[Collection entries]
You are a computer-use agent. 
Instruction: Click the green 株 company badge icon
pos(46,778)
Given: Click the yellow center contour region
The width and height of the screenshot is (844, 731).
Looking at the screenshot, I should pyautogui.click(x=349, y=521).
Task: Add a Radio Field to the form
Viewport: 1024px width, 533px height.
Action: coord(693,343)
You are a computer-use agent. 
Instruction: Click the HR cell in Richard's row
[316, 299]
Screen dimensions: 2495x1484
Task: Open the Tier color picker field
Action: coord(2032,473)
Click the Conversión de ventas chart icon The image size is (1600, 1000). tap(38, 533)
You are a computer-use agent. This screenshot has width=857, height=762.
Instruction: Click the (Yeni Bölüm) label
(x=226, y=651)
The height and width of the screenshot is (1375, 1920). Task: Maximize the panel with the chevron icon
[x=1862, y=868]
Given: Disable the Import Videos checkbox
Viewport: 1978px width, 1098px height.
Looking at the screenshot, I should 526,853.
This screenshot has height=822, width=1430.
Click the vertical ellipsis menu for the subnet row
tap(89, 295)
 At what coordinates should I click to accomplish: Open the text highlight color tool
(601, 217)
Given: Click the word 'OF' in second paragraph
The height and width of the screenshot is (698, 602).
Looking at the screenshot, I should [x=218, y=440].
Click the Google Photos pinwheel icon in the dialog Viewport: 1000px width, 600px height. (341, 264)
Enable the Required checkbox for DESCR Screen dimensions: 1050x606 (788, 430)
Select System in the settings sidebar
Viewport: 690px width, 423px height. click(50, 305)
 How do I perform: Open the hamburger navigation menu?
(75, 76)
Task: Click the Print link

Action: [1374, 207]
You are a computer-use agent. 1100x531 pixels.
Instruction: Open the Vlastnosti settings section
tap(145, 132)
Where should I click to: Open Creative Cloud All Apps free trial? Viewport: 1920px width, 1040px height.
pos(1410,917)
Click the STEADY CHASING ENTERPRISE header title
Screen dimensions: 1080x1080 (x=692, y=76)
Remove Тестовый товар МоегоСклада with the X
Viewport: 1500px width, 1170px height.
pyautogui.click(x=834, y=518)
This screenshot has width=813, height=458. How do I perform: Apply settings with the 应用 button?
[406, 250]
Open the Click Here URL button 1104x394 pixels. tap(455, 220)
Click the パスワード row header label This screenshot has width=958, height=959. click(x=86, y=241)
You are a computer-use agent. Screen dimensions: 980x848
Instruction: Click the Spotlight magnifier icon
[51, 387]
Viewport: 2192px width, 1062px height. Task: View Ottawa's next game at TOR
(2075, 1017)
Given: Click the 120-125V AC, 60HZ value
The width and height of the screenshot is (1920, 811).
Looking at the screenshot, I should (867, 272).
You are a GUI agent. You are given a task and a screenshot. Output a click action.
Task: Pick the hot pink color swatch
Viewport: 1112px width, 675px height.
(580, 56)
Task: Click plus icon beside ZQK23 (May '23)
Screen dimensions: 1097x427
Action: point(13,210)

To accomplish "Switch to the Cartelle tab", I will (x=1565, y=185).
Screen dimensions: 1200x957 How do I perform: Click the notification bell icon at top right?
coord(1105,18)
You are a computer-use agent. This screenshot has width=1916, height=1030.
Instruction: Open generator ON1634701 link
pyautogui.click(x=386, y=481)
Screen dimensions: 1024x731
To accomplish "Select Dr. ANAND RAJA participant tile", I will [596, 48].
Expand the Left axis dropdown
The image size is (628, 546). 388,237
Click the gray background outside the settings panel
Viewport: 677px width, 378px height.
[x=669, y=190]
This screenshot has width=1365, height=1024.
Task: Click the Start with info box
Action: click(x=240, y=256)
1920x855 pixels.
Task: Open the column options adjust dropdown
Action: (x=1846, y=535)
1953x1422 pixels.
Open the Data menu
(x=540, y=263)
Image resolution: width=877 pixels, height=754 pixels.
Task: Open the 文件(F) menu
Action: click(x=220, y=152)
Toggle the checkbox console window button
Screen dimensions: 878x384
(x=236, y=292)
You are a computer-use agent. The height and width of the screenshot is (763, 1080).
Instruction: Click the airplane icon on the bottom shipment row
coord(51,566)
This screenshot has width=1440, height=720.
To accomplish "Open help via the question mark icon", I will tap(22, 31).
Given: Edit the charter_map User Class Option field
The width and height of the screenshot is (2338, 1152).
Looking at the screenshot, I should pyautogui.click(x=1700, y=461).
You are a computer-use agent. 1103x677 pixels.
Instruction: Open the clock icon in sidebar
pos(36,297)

## PROBLEM STATEMENT
Reproduce every line of the collection entries above without changing anything.

## FULL OUTPUT
You are a computer-use agent. 
Instruction: Click the green 株 company badge icon
pos(46,778)
Given: Click the yellow center contour region
The width and height of the screenshot is (844, 731).
Looking at the screenshot, I should pyautogui.click(x=349, y=521).
Task: Add a Radio Field to the form
Viewport: 1024px width, 533px height.
Action: coord(693,343)
You are a computer-use agent. 
Instruction: Click the HR cell in Richard's row
[316, 299]
Screen dimensions: 2495x1484
Task: Open the Tier color picker field
Action: coord(2032,473)
Click the Conversión de ventas chart icon The image size is (1600, 1000). tap(38, 533)
You are a computer-use agent. This screenshot has width=857, height=762.
Instruction: Click the (Yeni Bölüm) label
(x=226, y=651)
The height and width of the screenshot is (1375, 1920). Task: Maximize the panel with the chevron icon
[x=1862, y=868]
Given: Disable the Import Videos checkbox
Viewport: 1978px width, 1098px height.
Looking at the screenshot, I should 526,853.
This screenshot has height=822, width=1430.
Click the vertical ellipsis menu for the subnet row
tap(89, 295)
 At what coordinates should I click to accomplish: Open the text highlight color tool
(601, 217)
Given: Click the word 'OF' in second paragraph
The height and width of the screenshot is (698, 602).
Looking at the screenshot, I should [x=218, y=440].
Click the Google Photos pinwheel icon in the dialog Viewport: 1000px width, 600px height. (341, 264)
Enable the Required checkbox for DESCR Screen dimensions: 1050x606 (788, 430)
Select System in the settings sidebar
Viewport: 690px width, 423px height. click(50, 305)
 How do I perform: Open the hamburger navigation menu?
(75, 76)
Task: Click the Print link

Action: [1374, 207]
You are a computer-use agent. 1100x531 pixels.
Instruction: Open the Vlastnosti settings section
tap(145, 132)
Where should I click to: Open Creative Cloud All Apps free trial? Viewport: 1920px width, 1040px height.
pos(1410,917)
Click the STEADY CHASING ENTERPRISE header title
Screen dimensions: 1080x1080 (x=692, y=76)
Remove Тестовый товар МоегоСклада with the X
Viewport: 1500px width, 1170px height.
pyautogui.click(x=834, y=518)
This screenshot has width=813, height=458. How do I perform: Apply settings with the 应用 button?
[406, 250]
Open the Click Here URL button 1104x394 pixels. tap(455, 220)
Click the パスワード row header label This screenshot has width=958, height=959. click(x=86, y=241)
You are a computer-use agent. Screen dimensions: 980x848
Instruction: Click the Spotlight magnifier icon
[51, 387]
Viewport: 2192px width, 1062px height. Task: View Ottawa's next game at TOR
(2075, 1017)
Given: Click the 120-125V AC, 60HZ value
The width and height of the screenshot is (1920, 811).
Looking at the screenshot, I should (867, 272).
You are a GUI agent. You are given a task and a screenshot. Output a click action.
Task: Pick the hot pink color swatch
Viewport: 1112px width, 675px height.
(580, 56)
Task: Click plus icon beside ZQK23 (May '23)
Screen dimensions: 1097x427
Action: point(13,210)

To accomplish "Switch to the Cartelle tab", I will (x=1565, y=185).
Screen dimensions: 1200x957 How do I perform: Click the notification bell icon at top right?
coord(1105,18)
You are a computer-use agent. This screenshot has width=1916, height=1030.
Instruction: Open generator ON1634701 link
pyautogui.click(x=386, y=481)
Screen dimensions: 1024x731
To accomplish "Select Dr. ANAND RAJA participant tile", I will [596, 48].
Expand the Left axis dropdown
The image size is (628, 546). 388,237
Click the gray background outside the settings panel
Viewport: 677px width, 378px height.
[x=669, y=190]
This screenshot has width=1365, height=1024.
Task: Click the Start with info box
Action: click(x=240, y=256)
1920x855 pixels.
Task: Open the column options adjust dropdown
Action: (x=1846, y=535)
1953x1422 pixels.
Open the Data menu
(x=540, y=263)
Image resolution: width=877 pixels, height=754 pixels.
Task: Open the 文件(F) menu
Action: click(x=220, y=152)
Toggle the checkbox console window button
Screen dimensions: 878x384
(x=236, y=292)
You are a computer-use agent. The height and width of the screenshot is (763, 1080).
Instruction: Click the airplane icon on the bottom shipment row
coord(51,566)
This screenshot has width=1440, height=720.
To accomplish "Open help via the question mark icon", I will tap(22, 31).
Given: Edit the charter_map User Class Option field
The width and height of the screenshot is (2338, 1152).
Looking at the screenshot, I should pyautogui.click(x=1700, y=461).
You are a computer-use agent. 1103x677 pixels.
Instruction: Open the clock icon in sidebar
pos(36,297)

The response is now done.